## BRIEF
Write out again, please, the records below from the first line to the line holding "Узоры ромбы (55, 2354)", inclusive, and nothing else.

## DATA UNDER STUDY
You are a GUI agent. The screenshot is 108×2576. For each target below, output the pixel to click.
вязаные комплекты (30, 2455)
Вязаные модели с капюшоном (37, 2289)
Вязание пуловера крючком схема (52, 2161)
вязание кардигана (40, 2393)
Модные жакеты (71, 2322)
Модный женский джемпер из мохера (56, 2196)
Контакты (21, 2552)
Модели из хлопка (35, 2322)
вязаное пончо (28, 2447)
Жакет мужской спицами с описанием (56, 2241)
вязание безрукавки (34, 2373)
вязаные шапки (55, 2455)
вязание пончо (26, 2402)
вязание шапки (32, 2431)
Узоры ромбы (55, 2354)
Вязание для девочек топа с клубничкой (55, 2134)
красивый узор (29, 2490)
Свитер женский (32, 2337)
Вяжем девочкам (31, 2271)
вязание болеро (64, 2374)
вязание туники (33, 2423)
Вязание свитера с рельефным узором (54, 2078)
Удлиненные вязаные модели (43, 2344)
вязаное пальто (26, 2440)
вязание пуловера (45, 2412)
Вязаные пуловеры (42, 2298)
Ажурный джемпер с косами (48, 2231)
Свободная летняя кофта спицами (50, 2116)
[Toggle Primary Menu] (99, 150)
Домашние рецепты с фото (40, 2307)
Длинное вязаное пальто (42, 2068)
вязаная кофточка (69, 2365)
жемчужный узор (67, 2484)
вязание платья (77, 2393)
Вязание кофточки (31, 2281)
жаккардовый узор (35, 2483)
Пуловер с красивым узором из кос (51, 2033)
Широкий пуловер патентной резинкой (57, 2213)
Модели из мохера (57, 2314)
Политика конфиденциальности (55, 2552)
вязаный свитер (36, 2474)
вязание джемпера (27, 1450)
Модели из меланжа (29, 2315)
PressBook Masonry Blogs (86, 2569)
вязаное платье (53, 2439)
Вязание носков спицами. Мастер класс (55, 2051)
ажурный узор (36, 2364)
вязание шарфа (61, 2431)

## FINISHED TASK
You are a GUI agent. The screenshot is 108×2576. For each target below, output the pixel to click.
вязаные комплекты (30, 2455)
Вязаные модели с капюшоном (37, 2289)
Вязание пуловера крючком схема (52, 2161)
вязание кардигана (40, 2393)
Модные жакеты (71, 2322)
Модный женский джемпер из мохера (56, 2196)
Контакты (21, 2552)
Модели из хлопка (35, 2322)
вязаное пончо (28, 2447)
Жакет мужской спицами с описанием (56, 2241)
вязание безрукавки (34, 2373)
вязаные шапки (55, 2455)
вязание пончо (26, 2402)
вязание шапки (32, 2431)
Узоры ромбы (55, 2354)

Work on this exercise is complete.